There are black men who have never been raised with white women and have nothing in common with white people. There are some celebrities and pro-athletes that I hear date white women because when they were younger, they were always raised to believe that they could NEVER date a white woman because they were beneath the white race. My stepdad has a black friend we call "White Mike". He only dates white women, and my stepdad said it's because when they were little, white women were considered highly unattainable. So after that barrier was removed, Mike did it up! It's his way of STICKING IT TO THE WHITE MAN! so to speak.
But other than those scenarios, is there something about white women and women of other races that us black women don't have other than thinner noses and fairer skin and straighter hair?
To get to the root of this, this is one thing I've noticed. I've had the pleasure of living and observing white females while in Knoxville. I've worked with, interned with, went to classes with, lived with, partied with, etc. them. I also lived in a neighborhood where my sisters and I grew up and played with white females. Of course, that doesn't mean I know everything about them, but this is what I gleaned as a difference between us and them.

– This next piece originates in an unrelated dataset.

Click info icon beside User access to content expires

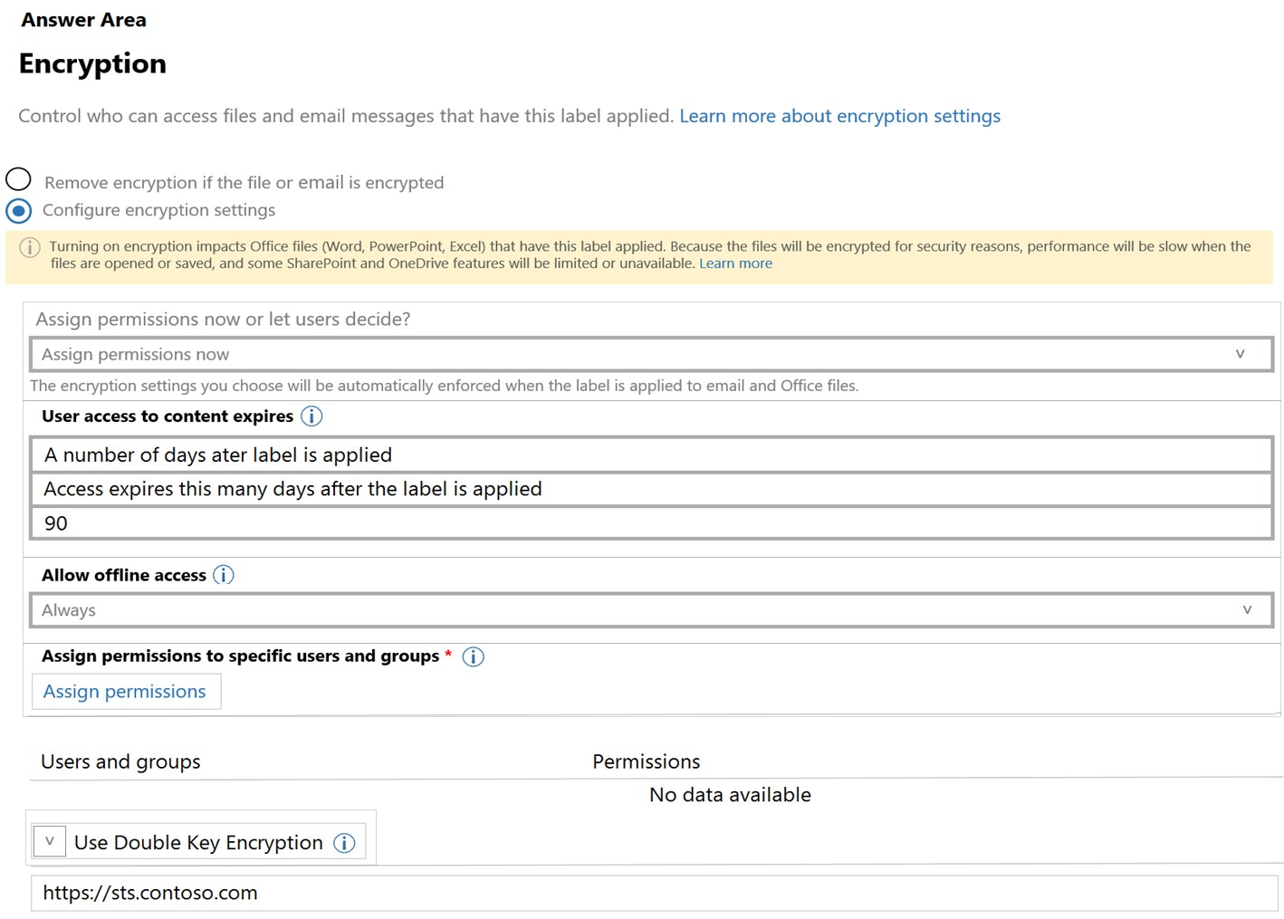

I've noticed that some of us black women seem to feel insecure about our race. It's like we think being black makes us less than other races because of our sad American history. We can't help but occasionally think of the fact that a few hundred years ago, we would be serving our white coworkers and friends as slaves. It's kind of awkward for me when the question arises, "Mistye, if you could be raised in any time period in the past, which would you choose?" Anytime is a good time for a white person, but if you're black, you think you either have to be a sharecropper, a slave or a savage!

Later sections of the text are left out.